→ **Exercise details**:
Every line of the listing below is to be repeated exactly; the pictures stay out.

→ **Records for processing**:
------------------------------

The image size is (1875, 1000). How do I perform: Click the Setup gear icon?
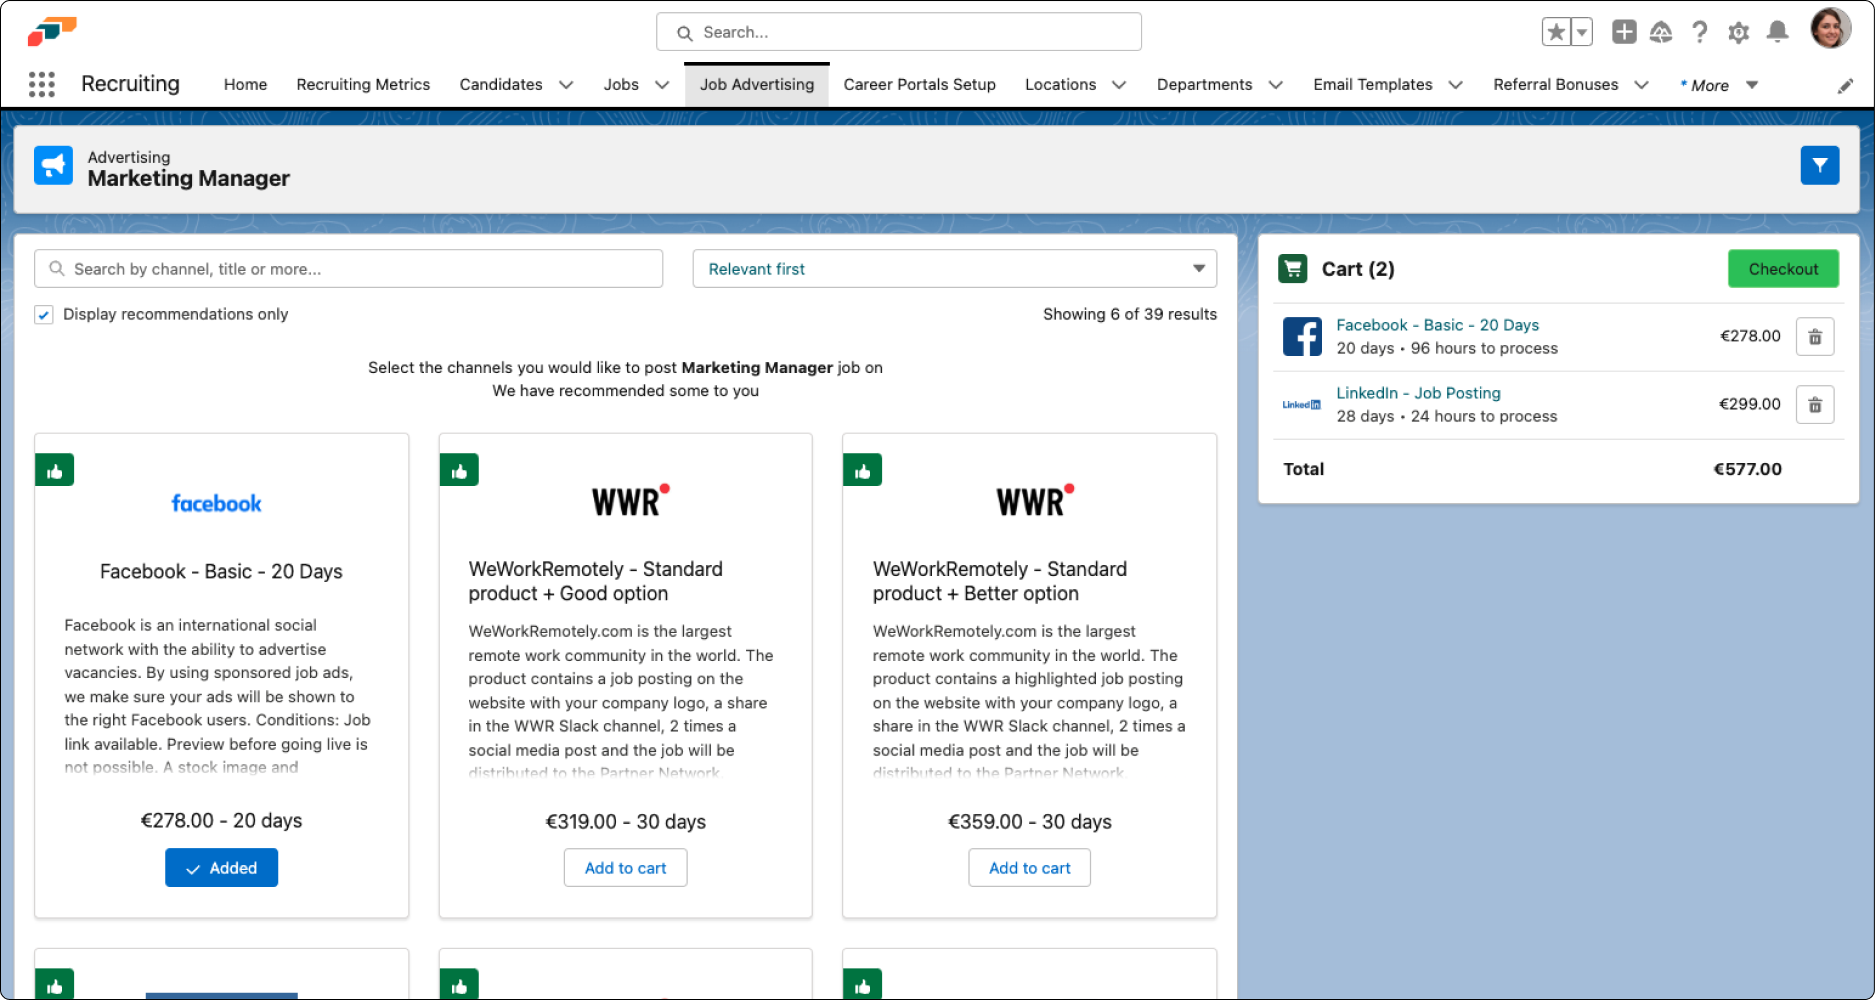[x=1738, y=32]
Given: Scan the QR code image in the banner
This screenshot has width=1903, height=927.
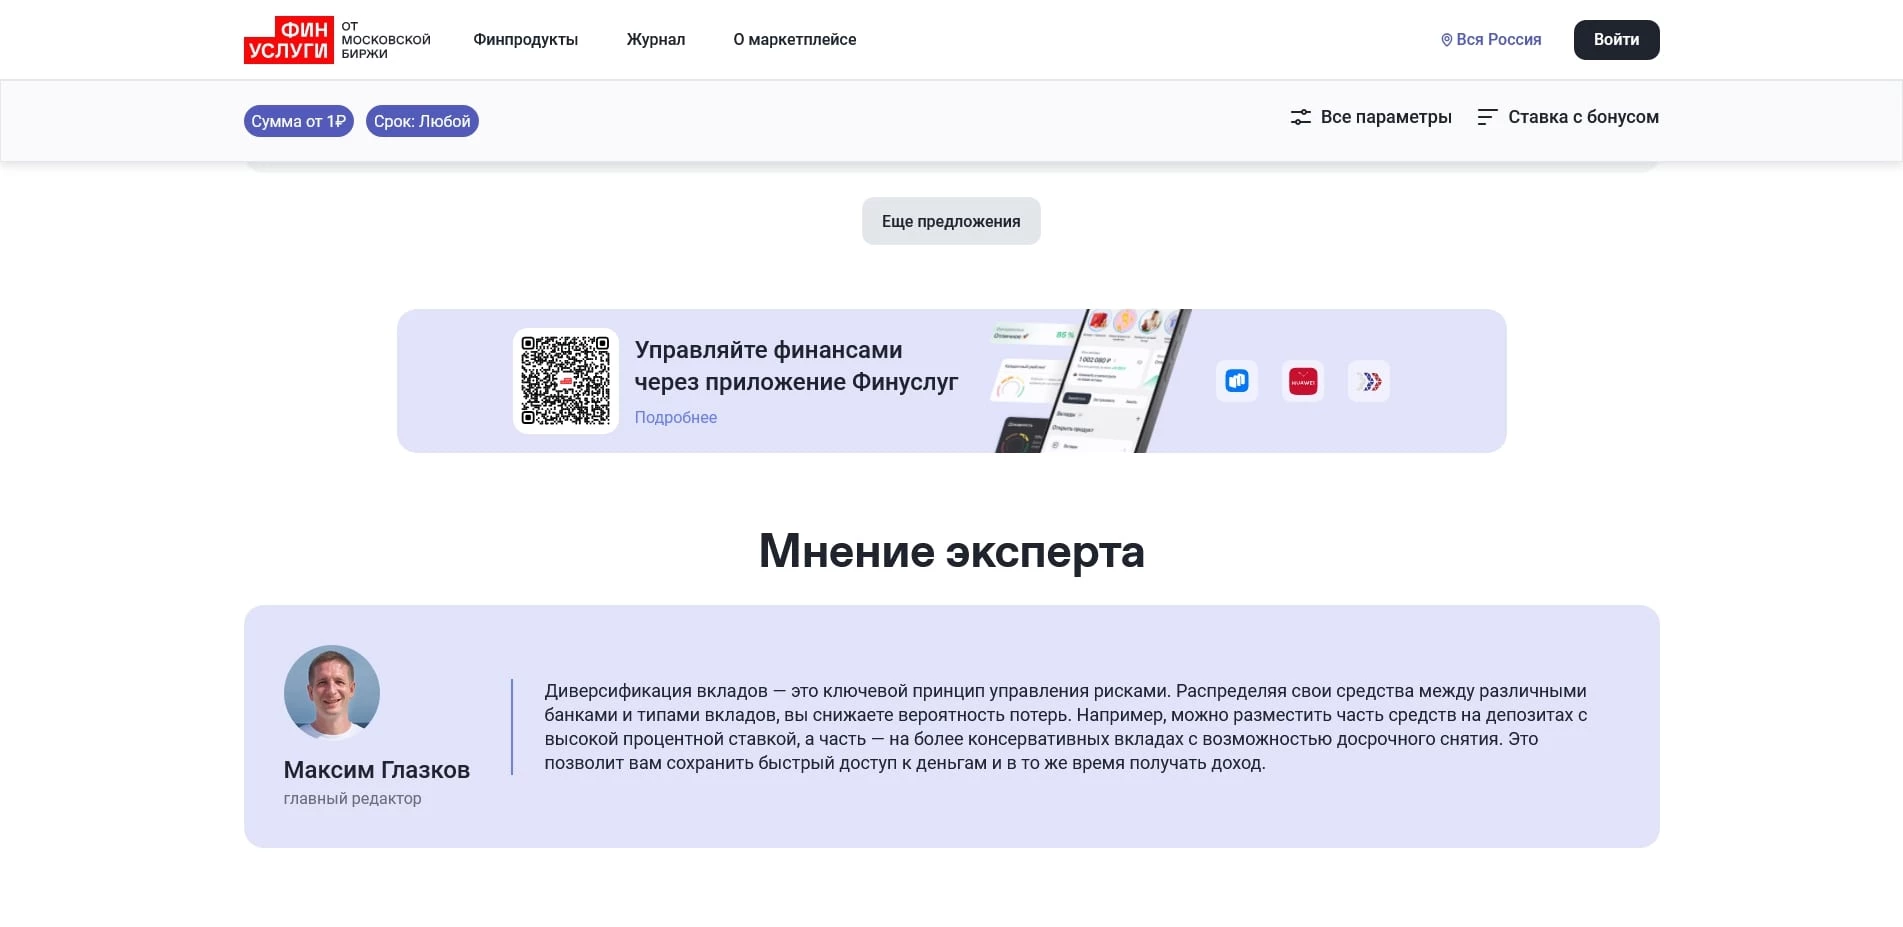Looking at the screenshot, I should coord(565,381).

------------------------------

→ **Completed exercise**:
The image size is (1875, 1000). How do I perform: Click the Setup gear icon?
[x=1738, y=32]
Given: Scan the QR code image in the banner
This screenshot has width=1903, height=927.
Looking at the screenshot, I should coord(565,381).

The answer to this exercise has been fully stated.